Archinect
Harvard University

Harvard University

Cambridge, MA

Mountains and the Rise of Landscape

Tue, Jan 22 '196 PM  –  Fri, Mar 15 '198 PM
Cambridge, MA, US | Harvard Graduate School of Design (GSD)

Throughout recorded history, mountains have risen from the land and exerted influence on human life. As their physical forms have shifted over time, so too have the narratives defining their cultural significance. Now a source of fascination and wonder, mountains were once considered threats to humanity, sites of catastrophe, and a means of divine punishment. They have always occupied the cultural imagination, but their history has been complex. 

Mountains and the Rise of Landscape reveals our common understanding of mountains as a human, discursive construction, one that has been shaped and redefined over millennia. The exhibition engages landscape theory to distill the cultural narratives of mountains, putting on view their world-defining history through a variety of media and research. 

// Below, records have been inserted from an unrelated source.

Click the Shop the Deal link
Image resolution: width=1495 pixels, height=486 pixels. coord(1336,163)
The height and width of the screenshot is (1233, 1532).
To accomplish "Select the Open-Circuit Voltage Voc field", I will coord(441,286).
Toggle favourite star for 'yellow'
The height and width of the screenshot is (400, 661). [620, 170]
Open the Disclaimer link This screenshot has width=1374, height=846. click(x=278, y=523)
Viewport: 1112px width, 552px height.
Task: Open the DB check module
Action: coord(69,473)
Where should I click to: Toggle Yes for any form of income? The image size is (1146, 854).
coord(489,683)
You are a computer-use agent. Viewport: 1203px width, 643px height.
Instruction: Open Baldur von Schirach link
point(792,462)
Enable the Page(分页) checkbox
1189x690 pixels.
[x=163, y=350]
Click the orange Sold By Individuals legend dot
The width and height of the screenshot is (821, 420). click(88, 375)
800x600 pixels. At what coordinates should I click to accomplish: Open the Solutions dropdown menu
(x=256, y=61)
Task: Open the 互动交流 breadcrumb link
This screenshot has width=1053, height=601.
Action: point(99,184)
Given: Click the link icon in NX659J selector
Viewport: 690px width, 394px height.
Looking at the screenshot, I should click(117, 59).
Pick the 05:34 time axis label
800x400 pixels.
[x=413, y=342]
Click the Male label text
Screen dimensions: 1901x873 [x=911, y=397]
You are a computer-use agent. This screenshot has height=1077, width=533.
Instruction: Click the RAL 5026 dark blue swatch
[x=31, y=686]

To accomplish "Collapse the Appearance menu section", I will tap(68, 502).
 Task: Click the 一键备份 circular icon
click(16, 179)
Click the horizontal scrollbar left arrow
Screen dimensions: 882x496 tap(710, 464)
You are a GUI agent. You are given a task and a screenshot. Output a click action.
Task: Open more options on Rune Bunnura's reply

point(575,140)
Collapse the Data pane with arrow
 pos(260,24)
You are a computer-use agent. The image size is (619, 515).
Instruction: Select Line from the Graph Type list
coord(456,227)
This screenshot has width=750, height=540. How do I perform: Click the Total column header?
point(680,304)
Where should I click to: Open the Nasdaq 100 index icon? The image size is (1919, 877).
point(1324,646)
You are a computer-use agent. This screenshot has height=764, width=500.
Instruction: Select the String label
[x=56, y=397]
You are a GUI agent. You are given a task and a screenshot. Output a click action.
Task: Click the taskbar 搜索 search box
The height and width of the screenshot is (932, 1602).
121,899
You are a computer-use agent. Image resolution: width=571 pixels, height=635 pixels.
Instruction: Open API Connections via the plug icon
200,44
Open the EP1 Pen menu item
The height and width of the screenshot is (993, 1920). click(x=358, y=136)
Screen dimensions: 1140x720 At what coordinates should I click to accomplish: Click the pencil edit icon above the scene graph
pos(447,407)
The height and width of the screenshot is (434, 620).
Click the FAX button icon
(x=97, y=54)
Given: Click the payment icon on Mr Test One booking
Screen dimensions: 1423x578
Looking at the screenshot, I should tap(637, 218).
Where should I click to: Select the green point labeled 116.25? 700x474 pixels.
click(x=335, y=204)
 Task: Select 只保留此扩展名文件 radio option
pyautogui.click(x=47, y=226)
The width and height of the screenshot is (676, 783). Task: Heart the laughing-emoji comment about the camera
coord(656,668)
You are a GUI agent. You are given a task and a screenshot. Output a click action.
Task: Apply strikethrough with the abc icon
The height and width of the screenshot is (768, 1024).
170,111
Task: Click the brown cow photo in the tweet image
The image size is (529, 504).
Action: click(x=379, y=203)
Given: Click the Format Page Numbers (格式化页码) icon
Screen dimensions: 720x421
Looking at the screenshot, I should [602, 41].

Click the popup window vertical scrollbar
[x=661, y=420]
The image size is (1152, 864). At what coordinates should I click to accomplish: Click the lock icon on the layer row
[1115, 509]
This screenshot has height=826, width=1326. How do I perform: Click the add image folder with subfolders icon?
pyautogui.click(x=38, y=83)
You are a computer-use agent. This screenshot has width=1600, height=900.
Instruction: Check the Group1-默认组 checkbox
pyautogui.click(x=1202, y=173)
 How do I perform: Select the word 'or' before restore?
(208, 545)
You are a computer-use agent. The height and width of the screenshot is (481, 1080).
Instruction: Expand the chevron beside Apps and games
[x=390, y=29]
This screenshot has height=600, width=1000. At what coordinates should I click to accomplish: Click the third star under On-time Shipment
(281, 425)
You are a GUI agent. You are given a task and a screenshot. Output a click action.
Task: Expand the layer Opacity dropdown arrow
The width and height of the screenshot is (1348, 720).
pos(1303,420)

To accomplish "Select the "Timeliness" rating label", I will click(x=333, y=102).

Positioning the perception of mountains as foundational to the perception of landscape more broadly, Mountains and the Rise of Landscape shows how our contemporary understanding of these land formations is the product of a variety of intermingled cultural strata. The exhibition looks first to Europe’s 16th and 17th-century scientific fascination with mountains as a sort of large-scale laboratory, inspired by the so-called aesthetics of the Sublime. Mountains had developed a historical reputation as unknown and dangerous—wild, undomesticated places—but as the aesthetics of the Sublime inspired a reinterpretation of nature, the wilderness became trendy and drew curiosity.